'''
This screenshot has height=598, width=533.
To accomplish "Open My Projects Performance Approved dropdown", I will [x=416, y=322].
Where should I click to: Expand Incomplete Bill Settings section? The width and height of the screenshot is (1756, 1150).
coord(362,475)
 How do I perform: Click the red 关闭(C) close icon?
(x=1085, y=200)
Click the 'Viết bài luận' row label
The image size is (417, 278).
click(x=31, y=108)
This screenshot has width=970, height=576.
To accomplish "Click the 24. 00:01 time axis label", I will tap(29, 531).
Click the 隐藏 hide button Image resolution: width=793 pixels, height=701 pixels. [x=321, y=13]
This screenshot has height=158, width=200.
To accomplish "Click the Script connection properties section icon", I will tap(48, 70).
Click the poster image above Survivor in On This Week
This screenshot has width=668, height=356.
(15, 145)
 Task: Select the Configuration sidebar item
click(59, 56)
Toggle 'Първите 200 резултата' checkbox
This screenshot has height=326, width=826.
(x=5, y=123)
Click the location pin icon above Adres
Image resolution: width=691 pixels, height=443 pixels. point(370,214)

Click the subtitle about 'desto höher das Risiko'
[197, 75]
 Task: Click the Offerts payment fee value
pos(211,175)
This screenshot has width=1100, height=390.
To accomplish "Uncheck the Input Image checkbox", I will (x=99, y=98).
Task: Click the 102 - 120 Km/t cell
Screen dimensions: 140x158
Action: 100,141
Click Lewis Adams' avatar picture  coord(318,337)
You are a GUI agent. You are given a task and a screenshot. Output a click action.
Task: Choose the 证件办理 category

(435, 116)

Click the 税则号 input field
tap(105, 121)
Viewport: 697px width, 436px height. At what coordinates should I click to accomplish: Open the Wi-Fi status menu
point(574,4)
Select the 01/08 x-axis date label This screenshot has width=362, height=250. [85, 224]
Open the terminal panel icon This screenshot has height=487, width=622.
'''
→ **STATED TASK**
Rewrite the rows from the line with "Click the 税则号 input field" through the end of the rows, changing "input field" to "text box" and leaving everything else as it is.

→ **SOLUTION TO THE PROBLEM**
Click the 税则号 text box
tap(105, 121)
Viewport: 697px width, 436px height. At what coordinates should I click to accomplish: Open the Wi-Fi status menu
point(574,4)
Select the 01/08 x-axis date label This screenshot has width=362, height=250. [85, 224]
Open the terminal panel icon This screenshot has height=487, width=622.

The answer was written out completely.